Reputation: 3437
I know that the Gaussian mixture model
is a generalization of K-means
, and thus should be more accurate.
But I cannot tell on the clustered image below why the results obtained with K-means
are more accurate in certain regions (like the speckle noise shown as light-blue dots, persisting in the river in Gaussian Mixture Model
results but not in K-means
results).
Below is the matlab
code for both methods:
% kmeans
L1 = kmeans(X, 2, 'Replicates', 5);
kmeansClusters = reshape(L1, [numRows numCols]);
figure('name', 'Kmeans clustering')
imshow(label2rgb(kmeansClusters))
% gaussian mixture model
gmm = fitgmdist(X, 2);
L2 = cluster(gmm, X);
gmmClusters = reshape(L2, [numRows numCols]);
figure('name', 'GMM clustering')
imshow(label2rgb(gmmClusters))
And in the following are shown the original image, as well as the clustered results:
Original image:
K-means:
Gaussian Mixture Model:
P.S: I'm clustering using the intensity information alone, and the number of clusters is 2
(i.e. water and land).
Upvotes: 3
Views: 3480
Reputation: 143
I think this is an interesting question/problem, so I spent a bit of time playing around.
First off, the assumption that the Gaussian mixture model should be more accurate than k-means is not necessarily true. They have different assumptions and while GMM is more flexible, there's no rule that says that it should always be better, particularly with something so subjective as image classificaiton.
With k-means clustering you're trying to assign the pixels to one of two buckets purely based on the distance from the mean or centroid of that bucket. If I take a look at the speckle noise in the river, the values fall in between the two centroids. Plotting the histogram of the image and superimposing the positions of the centroids and the speckle noise, I get this:
You can see that the speckle noise is closer to the centroid of the darker stuff (water), so it is assigned to the water bucket. This is basically the same thing as a Gaussian mixture model with equal variance and equal weight.

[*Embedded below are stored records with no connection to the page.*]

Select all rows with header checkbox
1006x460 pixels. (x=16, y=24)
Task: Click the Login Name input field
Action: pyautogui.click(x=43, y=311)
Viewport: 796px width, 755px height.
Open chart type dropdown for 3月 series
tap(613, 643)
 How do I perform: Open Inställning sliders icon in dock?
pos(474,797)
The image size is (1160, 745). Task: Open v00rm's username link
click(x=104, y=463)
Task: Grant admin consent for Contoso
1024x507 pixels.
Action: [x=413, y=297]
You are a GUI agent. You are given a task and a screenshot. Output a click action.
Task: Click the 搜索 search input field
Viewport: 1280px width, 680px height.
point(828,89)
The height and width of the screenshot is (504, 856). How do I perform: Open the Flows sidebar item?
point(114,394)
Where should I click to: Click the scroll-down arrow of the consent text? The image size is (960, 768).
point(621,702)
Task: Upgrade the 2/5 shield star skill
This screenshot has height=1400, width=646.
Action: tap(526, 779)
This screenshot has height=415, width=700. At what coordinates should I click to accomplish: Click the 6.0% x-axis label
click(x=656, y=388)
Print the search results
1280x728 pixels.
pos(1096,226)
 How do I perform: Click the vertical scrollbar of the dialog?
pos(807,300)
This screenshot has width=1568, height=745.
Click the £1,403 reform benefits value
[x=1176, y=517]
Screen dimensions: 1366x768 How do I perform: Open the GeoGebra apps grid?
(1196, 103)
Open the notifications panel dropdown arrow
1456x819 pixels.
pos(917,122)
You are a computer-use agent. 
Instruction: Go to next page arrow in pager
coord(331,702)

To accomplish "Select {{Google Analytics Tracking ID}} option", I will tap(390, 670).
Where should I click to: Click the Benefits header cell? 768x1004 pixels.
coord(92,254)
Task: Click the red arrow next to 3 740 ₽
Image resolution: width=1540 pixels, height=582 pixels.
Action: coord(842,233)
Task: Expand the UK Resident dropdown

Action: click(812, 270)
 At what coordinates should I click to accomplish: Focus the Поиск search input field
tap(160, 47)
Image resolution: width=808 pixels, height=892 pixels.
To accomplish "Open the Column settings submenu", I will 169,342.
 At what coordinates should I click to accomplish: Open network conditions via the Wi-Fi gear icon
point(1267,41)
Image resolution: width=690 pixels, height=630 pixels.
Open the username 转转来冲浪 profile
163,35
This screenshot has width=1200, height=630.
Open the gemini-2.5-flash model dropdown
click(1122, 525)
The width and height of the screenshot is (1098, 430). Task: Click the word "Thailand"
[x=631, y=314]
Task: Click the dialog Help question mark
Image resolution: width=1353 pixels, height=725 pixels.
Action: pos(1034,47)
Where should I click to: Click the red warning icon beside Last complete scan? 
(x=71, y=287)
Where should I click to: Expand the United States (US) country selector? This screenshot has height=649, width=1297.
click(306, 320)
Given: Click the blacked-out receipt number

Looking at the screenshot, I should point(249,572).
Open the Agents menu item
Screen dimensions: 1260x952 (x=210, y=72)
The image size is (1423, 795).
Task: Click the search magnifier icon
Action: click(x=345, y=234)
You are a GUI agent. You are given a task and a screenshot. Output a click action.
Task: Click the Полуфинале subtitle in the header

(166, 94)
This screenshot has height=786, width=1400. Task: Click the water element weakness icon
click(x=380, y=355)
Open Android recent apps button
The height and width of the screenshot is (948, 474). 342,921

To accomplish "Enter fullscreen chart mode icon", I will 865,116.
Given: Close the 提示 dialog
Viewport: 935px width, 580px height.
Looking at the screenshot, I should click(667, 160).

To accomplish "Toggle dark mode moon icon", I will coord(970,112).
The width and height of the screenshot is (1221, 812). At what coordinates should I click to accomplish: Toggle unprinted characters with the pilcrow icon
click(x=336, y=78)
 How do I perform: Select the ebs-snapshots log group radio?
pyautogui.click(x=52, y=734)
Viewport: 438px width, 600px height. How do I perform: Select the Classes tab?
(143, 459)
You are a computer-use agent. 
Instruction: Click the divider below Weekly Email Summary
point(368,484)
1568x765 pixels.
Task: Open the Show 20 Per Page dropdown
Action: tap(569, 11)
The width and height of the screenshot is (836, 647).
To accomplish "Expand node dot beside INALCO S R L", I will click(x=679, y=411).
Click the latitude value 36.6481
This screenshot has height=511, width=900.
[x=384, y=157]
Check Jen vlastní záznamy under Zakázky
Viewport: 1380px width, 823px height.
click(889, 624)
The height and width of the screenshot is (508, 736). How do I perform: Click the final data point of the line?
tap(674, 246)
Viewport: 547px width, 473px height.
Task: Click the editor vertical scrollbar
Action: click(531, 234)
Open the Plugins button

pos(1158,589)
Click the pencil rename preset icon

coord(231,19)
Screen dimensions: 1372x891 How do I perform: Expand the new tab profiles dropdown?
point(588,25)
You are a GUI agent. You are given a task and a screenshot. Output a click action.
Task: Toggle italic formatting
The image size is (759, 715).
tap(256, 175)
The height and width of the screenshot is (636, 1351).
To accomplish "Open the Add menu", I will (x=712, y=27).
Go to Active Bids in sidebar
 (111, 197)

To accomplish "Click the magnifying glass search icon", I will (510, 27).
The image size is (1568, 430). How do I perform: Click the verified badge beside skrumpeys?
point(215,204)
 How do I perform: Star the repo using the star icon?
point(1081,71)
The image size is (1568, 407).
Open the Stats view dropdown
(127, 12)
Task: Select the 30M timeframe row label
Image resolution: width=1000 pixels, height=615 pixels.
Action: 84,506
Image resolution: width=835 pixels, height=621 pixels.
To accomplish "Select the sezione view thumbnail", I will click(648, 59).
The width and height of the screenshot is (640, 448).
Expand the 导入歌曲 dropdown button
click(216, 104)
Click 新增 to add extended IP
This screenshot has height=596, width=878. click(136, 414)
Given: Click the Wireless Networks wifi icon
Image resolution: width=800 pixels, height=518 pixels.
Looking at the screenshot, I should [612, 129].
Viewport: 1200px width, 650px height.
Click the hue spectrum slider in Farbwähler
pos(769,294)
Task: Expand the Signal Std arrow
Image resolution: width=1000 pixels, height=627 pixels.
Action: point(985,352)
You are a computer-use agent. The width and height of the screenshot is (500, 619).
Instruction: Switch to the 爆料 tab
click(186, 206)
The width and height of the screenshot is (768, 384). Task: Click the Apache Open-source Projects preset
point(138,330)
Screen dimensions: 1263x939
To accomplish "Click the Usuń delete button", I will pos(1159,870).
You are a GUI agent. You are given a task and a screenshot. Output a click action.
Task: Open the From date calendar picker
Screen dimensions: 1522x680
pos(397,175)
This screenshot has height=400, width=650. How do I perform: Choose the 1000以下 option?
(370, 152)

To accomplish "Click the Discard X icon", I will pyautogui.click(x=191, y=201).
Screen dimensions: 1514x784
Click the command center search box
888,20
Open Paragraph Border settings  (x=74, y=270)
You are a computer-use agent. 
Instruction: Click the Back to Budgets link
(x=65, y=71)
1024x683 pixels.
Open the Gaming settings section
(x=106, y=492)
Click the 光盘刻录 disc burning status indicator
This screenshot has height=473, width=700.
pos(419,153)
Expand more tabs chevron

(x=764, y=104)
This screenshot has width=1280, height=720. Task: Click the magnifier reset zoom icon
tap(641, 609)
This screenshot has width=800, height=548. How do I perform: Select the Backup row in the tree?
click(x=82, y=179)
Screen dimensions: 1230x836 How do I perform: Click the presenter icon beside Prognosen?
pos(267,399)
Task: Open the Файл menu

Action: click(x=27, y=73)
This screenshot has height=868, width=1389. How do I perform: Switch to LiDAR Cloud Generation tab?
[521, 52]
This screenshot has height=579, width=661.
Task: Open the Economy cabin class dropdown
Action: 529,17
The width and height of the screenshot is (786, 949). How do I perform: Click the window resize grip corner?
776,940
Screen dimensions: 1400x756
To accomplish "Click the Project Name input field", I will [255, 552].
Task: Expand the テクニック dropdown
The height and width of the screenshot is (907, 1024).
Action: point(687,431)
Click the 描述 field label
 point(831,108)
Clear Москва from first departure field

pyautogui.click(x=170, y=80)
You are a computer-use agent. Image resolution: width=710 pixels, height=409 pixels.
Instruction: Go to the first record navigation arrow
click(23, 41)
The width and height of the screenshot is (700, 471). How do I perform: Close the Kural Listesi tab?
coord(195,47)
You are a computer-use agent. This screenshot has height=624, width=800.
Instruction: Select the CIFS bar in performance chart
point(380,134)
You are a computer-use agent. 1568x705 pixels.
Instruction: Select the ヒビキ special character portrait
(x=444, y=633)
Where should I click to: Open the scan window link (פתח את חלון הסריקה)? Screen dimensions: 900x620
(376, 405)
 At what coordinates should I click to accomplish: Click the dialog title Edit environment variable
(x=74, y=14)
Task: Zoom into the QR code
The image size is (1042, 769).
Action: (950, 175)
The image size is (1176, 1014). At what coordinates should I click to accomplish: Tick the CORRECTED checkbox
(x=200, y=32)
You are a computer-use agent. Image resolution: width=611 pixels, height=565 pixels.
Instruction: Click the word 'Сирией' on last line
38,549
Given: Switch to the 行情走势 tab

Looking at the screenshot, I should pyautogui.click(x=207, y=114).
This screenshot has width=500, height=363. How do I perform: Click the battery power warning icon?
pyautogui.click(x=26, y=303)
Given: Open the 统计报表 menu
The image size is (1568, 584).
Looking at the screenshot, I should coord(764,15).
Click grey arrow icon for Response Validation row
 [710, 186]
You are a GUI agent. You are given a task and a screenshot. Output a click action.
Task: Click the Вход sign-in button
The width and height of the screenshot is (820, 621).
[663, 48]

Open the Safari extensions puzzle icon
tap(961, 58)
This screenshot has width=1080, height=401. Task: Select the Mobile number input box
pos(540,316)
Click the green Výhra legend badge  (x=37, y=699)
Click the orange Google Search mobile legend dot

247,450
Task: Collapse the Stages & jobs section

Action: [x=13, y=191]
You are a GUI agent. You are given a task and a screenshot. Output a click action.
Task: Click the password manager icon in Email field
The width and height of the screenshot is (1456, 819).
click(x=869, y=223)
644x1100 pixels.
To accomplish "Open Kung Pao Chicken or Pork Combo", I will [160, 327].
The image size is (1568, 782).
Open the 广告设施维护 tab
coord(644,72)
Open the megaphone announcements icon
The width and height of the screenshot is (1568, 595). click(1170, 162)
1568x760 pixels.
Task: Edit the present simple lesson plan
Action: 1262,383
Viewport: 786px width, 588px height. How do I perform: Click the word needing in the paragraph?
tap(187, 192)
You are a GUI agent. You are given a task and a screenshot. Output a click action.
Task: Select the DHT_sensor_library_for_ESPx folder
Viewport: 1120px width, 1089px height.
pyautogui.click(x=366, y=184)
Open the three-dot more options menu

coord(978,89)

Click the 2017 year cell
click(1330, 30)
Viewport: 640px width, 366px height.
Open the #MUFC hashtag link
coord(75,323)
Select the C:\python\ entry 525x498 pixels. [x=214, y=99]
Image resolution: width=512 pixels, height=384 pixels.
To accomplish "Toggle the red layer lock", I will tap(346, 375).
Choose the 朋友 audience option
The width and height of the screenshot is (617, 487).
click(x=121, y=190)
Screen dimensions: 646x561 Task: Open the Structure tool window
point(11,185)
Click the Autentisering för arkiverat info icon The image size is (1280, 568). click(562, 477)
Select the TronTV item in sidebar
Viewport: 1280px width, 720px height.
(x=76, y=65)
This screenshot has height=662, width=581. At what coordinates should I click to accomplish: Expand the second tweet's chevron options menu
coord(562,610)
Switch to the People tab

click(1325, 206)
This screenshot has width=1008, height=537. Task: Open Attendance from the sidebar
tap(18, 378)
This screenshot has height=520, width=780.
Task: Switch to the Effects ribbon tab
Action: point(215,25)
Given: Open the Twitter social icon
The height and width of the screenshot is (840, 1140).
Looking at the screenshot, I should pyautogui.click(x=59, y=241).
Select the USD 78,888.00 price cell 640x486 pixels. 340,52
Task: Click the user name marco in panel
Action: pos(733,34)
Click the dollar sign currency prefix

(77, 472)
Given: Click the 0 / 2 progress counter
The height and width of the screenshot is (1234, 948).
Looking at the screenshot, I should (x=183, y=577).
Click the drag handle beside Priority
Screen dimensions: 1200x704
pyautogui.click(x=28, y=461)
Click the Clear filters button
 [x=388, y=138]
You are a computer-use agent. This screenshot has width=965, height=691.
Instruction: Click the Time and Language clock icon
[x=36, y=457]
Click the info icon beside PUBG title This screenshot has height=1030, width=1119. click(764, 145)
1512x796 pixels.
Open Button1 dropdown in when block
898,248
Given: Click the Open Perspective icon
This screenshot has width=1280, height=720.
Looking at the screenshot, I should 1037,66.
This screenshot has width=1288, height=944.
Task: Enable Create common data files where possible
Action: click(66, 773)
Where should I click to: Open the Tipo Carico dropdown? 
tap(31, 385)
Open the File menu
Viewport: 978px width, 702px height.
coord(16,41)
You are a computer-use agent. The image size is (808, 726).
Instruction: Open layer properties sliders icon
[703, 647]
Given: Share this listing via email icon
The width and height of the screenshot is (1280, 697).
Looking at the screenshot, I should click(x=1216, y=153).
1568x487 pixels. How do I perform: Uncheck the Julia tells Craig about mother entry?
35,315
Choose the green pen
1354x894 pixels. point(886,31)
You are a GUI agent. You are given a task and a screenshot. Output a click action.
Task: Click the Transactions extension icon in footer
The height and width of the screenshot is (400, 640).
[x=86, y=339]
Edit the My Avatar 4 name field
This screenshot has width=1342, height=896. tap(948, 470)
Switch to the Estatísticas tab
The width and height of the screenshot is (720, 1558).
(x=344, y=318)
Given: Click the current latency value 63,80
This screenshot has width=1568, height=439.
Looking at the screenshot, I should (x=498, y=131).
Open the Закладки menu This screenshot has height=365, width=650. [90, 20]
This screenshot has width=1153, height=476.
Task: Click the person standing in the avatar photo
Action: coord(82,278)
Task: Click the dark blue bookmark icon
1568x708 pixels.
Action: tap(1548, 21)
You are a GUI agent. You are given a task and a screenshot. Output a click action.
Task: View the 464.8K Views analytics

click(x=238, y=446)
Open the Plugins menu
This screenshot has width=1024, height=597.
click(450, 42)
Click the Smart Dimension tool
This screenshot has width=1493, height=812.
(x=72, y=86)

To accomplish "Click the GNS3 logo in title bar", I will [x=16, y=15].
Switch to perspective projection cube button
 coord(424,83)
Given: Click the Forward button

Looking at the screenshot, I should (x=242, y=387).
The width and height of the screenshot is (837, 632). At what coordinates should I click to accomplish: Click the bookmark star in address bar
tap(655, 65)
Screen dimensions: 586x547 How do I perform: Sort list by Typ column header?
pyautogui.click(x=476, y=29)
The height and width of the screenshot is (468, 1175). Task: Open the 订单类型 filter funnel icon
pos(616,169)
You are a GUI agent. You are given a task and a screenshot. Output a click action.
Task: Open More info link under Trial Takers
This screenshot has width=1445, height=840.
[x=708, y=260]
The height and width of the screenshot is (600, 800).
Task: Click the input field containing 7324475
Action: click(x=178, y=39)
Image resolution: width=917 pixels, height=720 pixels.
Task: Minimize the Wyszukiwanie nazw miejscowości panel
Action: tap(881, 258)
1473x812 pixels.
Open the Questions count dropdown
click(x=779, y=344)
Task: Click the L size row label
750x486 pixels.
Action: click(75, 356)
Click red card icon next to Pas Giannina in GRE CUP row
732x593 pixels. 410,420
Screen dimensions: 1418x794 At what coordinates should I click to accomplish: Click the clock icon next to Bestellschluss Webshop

One of the advantages of a GMM is the ability to consider the variance of the two categories. Instead of simply finding two centroids and drawing a line between them to separate your categories, the GMM finds two Gaussians that best fit your data. This is a really good example image because you can clearly see two dominant shapes: one that's tall and skinny and one that's short and broad. The GMM algorithm sees the data as this:
Here you can see that the speckle noise clearly falls within the broad variance of the land pdf.
Another difference between k-means and GMM is in how the pixels are clustered. In GMM, the two distributions are used to assign a probability value to each pixel, so it's fuzzy - it doesn't say "this pixel definitely is land", it says (e.g.) "this pixel has a 30% chance of being water and a 70% chance of being land", so it assigns it as land. In this particular example the water histogram is very tight, so it (incorrectly, in this case) decides that it is very unlikely for that speckle noise to actually be water.